Citing an 1851 maritime law, K-Sea and the Georgia-based Ride the Ducks International, LLC will appeal to a U.S. District Court judge Monday to cap their amount of financial liability based on the value of each of their vessels, which would be $1.65 million for the tugboat and $150,000 for the duck boat.

“To say that my son’s life is worth the value of a ship doesn’t make sense. You can build another ship, but I can’t have another Szabolcs,” said his mother Maria Prem.

The provision under which the operators are seeking relief can only be invoked if they prove they were unaware of any contributing problems before the accident, a fact the families’ lawyers contest.

“The evidence to be presented at trial will conclusively establish that this accident was not a freak unpredictable occurrence, but occurred because of multiple egregious failures of K-Sea and Ride the Ducks to properly train their employees and to have adequate policies and procedures in place,” lawyers from Saltz Mongeluzzi Barrett & Bendesky, a firm representing the complainants, said in a statement.

“The facts are overwhelming – they knew about the problems and failed to take action,” Robert Mongeluzzi said today.
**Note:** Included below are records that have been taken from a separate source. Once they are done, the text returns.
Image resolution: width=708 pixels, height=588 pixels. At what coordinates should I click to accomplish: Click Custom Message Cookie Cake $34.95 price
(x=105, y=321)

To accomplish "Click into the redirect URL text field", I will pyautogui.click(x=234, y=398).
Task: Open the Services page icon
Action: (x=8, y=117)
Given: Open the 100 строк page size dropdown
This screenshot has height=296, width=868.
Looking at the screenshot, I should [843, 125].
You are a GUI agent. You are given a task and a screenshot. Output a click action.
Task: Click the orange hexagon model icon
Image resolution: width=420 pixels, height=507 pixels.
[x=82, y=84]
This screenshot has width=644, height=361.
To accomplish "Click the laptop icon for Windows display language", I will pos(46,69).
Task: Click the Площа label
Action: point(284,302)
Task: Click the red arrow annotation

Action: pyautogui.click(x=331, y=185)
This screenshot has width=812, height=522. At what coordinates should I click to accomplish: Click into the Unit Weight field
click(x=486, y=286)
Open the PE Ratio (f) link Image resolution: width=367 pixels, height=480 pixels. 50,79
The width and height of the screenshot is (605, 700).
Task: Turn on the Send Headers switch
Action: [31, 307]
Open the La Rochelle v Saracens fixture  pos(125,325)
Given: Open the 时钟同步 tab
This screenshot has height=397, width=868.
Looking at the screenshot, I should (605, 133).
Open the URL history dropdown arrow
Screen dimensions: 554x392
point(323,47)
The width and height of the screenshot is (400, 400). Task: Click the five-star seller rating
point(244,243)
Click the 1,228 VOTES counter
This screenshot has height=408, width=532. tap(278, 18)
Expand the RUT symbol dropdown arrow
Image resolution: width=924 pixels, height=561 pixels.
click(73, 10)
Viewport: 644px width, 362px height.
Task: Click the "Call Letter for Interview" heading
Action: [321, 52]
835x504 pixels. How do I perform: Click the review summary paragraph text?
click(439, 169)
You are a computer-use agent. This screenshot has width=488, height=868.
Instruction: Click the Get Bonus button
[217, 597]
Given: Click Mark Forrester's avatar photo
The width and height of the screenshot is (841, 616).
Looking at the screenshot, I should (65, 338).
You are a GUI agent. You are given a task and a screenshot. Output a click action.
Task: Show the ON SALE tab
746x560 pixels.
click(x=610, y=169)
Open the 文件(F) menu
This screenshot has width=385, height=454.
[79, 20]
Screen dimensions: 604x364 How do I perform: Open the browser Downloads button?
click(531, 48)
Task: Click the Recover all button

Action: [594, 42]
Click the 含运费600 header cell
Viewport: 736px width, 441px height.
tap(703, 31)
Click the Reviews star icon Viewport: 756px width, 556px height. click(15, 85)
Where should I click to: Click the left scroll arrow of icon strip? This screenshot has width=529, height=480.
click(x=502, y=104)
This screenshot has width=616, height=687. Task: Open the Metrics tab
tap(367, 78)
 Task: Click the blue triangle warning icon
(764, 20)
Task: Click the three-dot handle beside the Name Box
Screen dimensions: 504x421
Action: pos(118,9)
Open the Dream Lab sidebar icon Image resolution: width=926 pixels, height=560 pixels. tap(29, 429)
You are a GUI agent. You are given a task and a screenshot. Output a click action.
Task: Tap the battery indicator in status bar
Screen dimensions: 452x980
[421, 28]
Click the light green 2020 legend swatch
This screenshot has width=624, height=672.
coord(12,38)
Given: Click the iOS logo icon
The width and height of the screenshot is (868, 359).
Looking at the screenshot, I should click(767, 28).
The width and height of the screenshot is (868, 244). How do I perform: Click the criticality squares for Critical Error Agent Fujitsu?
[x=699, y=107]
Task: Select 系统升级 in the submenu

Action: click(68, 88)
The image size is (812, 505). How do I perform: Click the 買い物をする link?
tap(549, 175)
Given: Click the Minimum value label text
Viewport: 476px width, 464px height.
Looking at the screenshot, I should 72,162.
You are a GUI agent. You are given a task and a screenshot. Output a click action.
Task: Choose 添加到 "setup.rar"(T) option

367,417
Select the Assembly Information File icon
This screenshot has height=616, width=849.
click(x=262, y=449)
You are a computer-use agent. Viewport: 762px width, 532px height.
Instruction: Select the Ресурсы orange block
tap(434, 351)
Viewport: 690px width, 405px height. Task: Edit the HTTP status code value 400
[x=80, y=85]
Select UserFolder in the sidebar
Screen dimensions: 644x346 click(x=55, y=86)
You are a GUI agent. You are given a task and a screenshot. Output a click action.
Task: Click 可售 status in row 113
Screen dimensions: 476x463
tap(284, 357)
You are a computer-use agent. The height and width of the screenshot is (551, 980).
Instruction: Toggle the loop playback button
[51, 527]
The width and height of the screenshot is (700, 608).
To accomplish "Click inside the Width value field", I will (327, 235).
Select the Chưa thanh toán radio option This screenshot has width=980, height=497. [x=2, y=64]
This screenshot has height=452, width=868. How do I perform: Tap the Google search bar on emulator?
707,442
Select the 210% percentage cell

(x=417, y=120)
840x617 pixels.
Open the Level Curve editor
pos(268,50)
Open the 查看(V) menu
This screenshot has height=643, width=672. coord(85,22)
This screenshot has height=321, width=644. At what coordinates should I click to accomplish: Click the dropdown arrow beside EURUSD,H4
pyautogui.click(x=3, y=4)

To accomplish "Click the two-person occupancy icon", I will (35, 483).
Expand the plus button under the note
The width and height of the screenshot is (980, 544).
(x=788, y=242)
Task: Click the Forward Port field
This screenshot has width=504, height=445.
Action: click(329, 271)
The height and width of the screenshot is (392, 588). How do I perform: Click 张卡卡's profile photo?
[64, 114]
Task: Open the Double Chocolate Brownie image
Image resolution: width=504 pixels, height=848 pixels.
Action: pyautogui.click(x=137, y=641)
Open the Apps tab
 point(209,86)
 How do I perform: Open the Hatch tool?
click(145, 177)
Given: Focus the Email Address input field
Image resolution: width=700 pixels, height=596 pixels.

He referenced a twelve-minute video recently released by the complainants’ counsel that shows the moments leading up to the tragedy.

“I think it shows the devastating effect that not a single person was able to put on a life vest before impact,” he said, noting the number of vests that can be seen bobbing in the water after the crash. “It shows an abysmal failure on the part of Ride the Ducks. … They were told not to put their life vests on and that killed Dora and Szabolcs.”

The court date is just another chapter in the ongoing legal saga surrounding the crash. The National Transportation Safety Board last June released a 4,400 page report concluding that the duck boat overheated after an inexperienced mechanic performing his first unsupervised post-trip inspection the night before left the radiator cap off the engine, causing the captain to shut the vessel down during the tour because he believed there was a fire on board.

The report also found that tugboat First Mate Matthew Devlin failed to see the idling ship because he was distracted by his cell phone, a violation attorneys argue was a regular and widespread occurrence among K-Sea employees of which the company was aware and did not address. Devlin was sentenced to two years in prison in November after pleading guilty to a maritime charge similar to involuntary manslaughter.

Attorneys also cited the design of the duck boat, whose canopies trapped the victims underwater, and the tug’s lack of an emergency air horn and radio.

The families, whose wrongful death suit also names the City of Philadelphia, which owned the barge, said the prolonged timeline of the litigation has made the experience even more painful. “Every day I wonder how any parent could explain to their child what happened here, and how today we still have duck boats on the water on the same river where our Dora drowned,” said her father Peter Schwendtner.

“We still do not have answers. We still suffer. And we still cannot believe that there is still such a low regard for the lives of those lost long before the prime of their lives.”

The non-jury appeals trial is expected to last as long as four weeks and involve more than two dozen witnesses. The case will then move back to state court, where the wrongful death suit will be argued. Mongeluzzi estimated it will be “years” before the trial wraps up.